Dokumen tersebut juga menjelaskan bahwa kegiatan operasi intelijen itu dilakoni oleh Subdit C.1 atau Subdirektorat Keuangan dan Kekayaan Negara. Salah satu yang menjadi tugas Subdit C.1 itu, berkaitan dengan dan penelusuran aset.

Tak cuma menjelaskan tentang adanya penelusuran, dokumen itu juga menjelaskan ihwal hasil dari penelusuran tersebut. ”Tidak ditemukan aset baik bergerak maupun tidak bergerak,” demikian bunyinya.

Berdasarkan penelusuran KIRKA.CO pada situs SIPP PN Tanjungkarang, vonis terhadap Budi Rahmadi dibacakan pada 9 Januari 2017 oleh majelis hakim yang diketuai Novian Saputra dan Jaini Basir serta Gustina Aryani sebagai hakim anggota.

Baca Juga : Mayoritas Responden Ingin Jaksa Agung Burhanudin Dicopot

Berdasarkan amar putusannya, hakim menyatakan Budi Rahmadi terbukti secara sah dan meyakinkan bersalah melakukan tindak pidana korupsi dan menjatuhkan pidana penjara selama 4 tahun enam bulan dan denda sejumlah Rp 200 juta dengan ketentuan apabila denda tersebut tidak dibayar diganti dengan pidana kurungan selama tiga bulan.

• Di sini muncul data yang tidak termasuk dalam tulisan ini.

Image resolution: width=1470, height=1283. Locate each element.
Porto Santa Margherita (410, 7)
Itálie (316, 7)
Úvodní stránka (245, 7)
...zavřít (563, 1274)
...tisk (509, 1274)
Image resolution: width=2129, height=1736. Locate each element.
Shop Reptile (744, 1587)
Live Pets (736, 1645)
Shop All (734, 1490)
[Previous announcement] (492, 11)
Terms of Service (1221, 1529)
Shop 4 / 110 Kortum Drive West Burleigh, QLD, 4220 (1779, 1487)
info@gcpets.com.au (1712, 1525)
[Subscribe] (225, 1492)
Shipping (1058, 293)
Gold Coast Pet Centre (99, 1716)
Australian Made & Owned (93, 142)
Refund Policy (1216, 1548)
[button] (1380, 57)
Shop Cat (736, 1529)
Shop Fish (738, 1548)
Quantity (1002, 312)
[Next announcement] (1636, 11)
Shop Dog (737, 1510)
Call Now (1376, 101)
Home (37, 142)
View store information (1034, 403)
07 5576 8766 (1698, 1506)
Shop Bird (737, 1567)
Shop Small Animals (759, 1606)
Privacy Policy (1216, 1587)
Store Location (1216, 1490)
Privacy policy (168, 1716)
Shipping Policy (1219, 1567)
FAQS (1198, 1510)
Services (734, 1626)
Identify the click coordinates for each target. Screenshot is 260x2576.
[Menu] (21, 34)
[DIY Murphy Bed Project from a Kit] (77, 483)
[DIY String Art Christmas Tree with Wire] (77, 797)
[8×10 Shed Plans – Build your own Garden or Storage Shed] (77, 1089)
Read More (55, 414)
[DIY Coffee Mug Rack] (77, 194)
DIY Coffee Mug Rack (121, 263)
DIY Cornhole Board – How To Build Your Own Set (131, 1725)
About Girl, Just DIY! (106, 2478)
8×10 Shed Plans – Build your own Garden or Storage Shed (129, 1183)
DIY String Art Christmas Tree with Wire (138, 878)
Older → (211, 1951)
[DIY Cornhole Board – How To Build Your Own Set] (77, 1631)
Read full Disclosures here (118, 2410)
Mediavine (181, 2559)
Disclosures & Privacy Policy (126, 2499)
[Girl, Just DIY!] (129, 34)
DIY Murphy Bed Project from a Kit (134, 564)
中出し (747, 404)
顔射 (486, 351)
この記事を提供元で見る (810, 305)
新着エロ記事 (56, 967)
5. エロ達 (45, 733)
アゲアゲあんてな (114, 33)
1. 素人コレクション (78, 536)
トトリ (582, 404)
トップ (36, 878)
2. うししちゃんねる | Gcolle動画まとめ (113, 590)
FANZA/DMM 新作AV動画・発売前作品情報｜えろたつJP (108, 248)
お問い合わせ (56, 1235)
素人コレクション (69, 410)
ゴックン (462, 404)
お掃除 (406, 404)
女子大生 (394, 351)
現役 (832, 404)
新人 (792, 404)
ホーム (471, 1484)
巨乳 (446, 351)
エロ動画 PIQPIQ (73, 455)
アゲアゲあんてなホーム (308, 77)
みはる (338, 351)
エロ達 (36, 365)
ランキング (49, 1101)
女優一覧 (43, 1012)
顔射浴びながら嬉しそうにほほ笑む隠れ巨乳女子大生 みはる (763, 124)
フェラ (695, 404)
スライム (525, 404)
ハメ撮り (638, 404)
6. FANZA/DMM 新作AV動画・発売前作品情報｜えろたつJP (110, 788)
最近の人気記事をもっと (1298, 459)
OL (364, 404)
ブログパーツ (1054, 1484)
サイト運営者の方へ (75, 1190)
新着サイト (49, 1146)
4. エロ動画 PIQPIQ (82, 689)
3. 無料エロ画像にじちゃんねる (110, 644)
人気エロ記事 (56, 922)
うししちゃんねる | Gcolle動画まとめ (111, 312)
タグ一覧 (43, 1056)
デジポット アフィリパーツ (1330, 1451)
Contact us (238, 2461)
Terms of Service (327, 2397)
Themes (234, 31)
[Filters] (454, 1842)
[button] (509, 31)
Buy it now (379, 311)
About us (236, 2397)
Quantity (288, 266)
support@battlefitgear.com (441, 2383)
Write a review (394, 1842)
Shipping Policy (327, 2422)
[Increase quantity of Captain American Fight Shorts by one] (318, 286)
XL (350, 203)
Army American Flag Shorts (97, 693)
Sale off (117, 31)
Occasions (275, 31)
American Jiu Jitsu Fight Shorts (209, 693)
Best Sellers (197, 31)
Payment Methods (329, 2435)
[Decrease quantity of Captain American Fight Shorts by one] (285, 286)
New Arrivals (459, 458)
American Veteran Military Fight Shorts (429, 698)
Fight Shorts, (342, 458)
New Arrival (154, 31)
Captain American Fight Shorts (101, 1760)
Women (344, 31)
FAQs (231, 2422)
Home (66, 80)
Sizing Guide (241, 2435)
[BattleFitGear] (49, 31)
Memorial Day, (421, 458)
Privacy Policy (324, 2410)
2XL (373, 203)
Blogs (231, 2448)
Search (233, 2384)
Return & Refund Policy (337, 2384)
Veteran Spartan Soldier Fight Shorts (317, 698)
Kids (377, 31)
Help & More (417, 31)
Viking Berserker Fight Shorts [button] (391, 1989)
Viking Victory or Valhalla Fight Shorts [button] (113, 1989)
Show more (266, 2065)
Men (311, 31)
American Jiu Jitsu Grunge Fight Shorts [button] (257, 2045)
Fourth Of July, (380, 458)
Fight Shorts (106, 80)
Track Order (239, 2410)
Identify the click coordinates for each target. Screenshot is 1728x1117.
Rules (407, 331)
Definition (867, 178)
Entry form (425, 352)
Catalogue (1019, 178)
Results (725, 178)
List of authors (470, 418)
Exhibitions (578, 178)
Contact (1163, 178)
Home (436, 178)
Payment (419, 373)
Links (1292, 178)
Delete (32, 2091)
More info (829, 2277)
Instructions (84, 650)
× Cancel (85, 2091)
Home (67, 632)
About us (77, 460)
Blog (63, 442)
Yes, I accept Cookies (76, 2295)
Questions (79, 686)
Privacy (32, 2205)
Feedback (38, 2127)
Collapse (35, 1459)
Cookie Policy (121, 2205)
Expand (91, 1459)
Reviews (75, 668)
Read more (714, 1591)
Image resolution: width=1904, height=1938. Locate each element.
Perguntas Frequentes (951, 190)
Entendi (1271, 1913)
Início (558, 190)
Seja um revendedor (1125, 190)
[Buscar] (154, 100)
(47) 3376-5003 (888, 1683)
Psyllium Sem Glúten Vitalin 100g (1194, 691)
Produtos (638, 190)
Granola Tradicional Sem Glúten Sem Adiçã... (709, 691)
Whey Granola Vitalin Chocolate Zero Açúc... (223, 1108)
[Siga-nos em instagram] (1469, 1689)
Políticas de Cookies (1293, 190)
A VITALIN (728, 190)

Budi Rahmadi juga dijatuhi hukuman untuk membayar uang pengganti sejumlah Rp 2.618.799.124,45 paling lama dalam waktu satu bulan sesudah putusan ini berkekuatan hukum tetap. Jika tidak membayar maka harta bendanya disita dan dilelang oleh jaksa untuk menutupi uang pengganti tersebut dengan ketentuan apabila terpidana tidak mempunyai harta benda yang mencukupi maka dipidana dengan pidana penjara selama dua tahun dan tiga bulan.

Baca Juga : Kinerja Intelijen Kejaksaan di Lampung Dipertanyakan

Berdasarkan situs SIPP PN Tanjungkarang tadi, dijelaskan pula bahwa Budi Rahmadi mengajukan banding ke PT Tanjungkarang. Pihak terbanding adalah JPU Kejaksaan Tinggi Lampung.

Upaya banding yang diajukan Budi Rahmadi ini telah diputuskan oleh Setyawan Hartono selaku hakim ketua dan Slamet Haryadi serta Yusanuli selaku hakim anggota.

Dalam putusannya, hakim banding melakukan perbaikan mengenai besarnya pidana tambahan berupa pembayaran uang pengganti. Jumlah uang pengganti yang dari awalnya hanya sejumlah Rp 2.618.799.124,45, menjadi Rp 4.585.799.125,55.

Baca Juga : Mahfud: Kejaksaan Harus Steril Intervensi Politik dan Kolusi

”Menghukum terdakwa untuk membayar uang pengganti sejumlah Rp 4.585.799.125,55, paling lama dalam waktu satu bulan sesudah putusan ini berkekuatan hukum tetap. Jika tidak membayar maka harta bendanya disita dan dilelang oleh jaksa untuk menutupi uang pengganti tersebut dengan ketentuan apabila terpidana tidak mempunyai harta benda yang mencukupi maka dipidana dengan pidana penjara selama dua tahun dan tiga bulan,” demikian bunyi amar putusan yang diputuskan hakim banding pada PT Tanjungkarang.

Berdasarkan pengamatan KIRKA.CO pada situs SIPP PN Tanjungkarang tadi, Budi Rahmadi mengajukan permohonan kasasi. Namun, belum terdapat keterangan tentang hasil dari permohonan kasasi tersebut.